If emotion could be trusted above conscious reasoning then there would be little point in aware thought at all. You would not need it.
You are not at the mercy of your emotions, either, for they are meant to follow the flow of your reasoning. Your mind is meant to perceive the physical environment clearly, and its judgments about the environment then activate the body’s mechanisms to bring about proper response. If your beliefs about existence are fearful, then the emotional reactions will be those leading to stress. Your own value judgments need examination in such a case.
Your imagination of course fires your emotions, and it also follows your beliefs faithfully. As you think so you feel, and not the other way around.
[... 2 paragraphs ...]
Here, as in normal life, your emotions and actions follow your beliefs. If you believe you are sick then for all intents and purposes you are sick. If you believe that you are healthy then you are healthy. There is much written about the nature of healing, and there will be material in this book dealing with it, but there is also healing-in-reverse, in which case an individual loses a belief in his or her health and accepts instead the idea of personal illness.
(Pause at 10:22.) Here the belief itself will generate the negative emotions that will, indeed, bring about a physical or emotional illness. The imagination will follow, painting dire mental pictures of a particular condition. Before long physical data bears out the negative belief; negative in that it is far less desirable than a concept of health.
[... 2 paragraphs ...]
One belief, of course, can be dependent upon many others, each generating its own emotion and imaginative reality. The belief in illness itself depends upon a belief in human unworthiness, guilt and imperfection, for example.
[... 3 paragraphs ...]
A flower cannot write a poem about itself. You can, and in so doing your own consciousness turns around about itself. It literally becomes more than it was. Existing in such diversified, rich environment-possibilities, the human psyche needed and developed a conscious mind that could make fairly concise and accurate “minute by minute” judgments and evaluations. As the conscious mind grew, now, so did the range of imagination. The conscious mind is a vehicle for the imagination in many ways. The greater its knowledge the further the reach of imagination. In return imagination enriches conscious reasoning and emotional experience.
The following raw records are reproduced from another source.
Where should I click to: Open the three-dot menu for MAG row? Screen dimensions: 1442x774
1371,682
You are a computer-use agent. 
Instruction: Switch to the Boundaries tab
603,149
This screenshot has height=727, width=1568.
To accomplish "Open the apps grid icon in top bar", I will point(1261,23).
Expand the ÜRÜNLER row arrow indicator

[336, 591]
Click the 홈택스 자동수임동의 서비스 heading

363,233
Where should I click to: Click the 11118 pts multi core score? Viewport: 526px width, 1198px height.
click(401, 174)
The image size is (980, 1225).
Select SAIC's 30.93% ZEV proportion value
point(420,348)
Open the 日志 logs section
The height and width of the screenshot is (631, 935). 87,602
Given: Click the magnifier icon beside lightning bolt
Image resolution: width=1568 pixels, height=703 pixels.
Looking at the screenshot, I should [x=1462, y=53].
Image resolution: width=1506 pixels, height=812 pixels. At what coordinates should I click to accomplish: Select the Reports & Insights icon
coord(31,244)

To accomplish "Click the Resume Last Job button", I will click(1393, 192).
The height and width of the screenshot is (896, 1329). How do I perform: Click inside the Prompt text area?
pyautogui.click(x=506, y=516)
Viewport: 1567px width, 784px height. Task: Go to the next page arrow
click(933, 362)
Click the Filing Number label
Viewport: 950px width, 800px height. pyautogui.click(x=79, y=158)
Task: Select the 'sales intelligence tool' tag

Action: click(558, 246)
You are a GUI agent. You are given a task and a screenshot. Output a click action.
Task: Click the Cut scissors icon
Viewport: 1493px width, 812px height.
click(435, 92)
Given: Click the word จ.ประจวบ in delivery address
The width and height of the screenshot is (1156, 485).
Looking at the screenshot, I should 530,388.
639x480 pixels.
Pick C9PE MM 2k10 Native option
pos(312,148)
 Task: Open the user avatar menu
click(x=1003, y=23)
(Slowly:) You have not learned to use your consciousness properly or fully, so that it seems that imagination, emotions and reasoning are separate faculties, or sometimes set against each other. The mature conscious mind, once more, accepts data from the exterior world and from the interior one. It is only when you believe that consciousness must be attuned only to exterior conditions that you force it to cut itself off from inner knowledge, intuitional “voices,” and the depths from which it springs.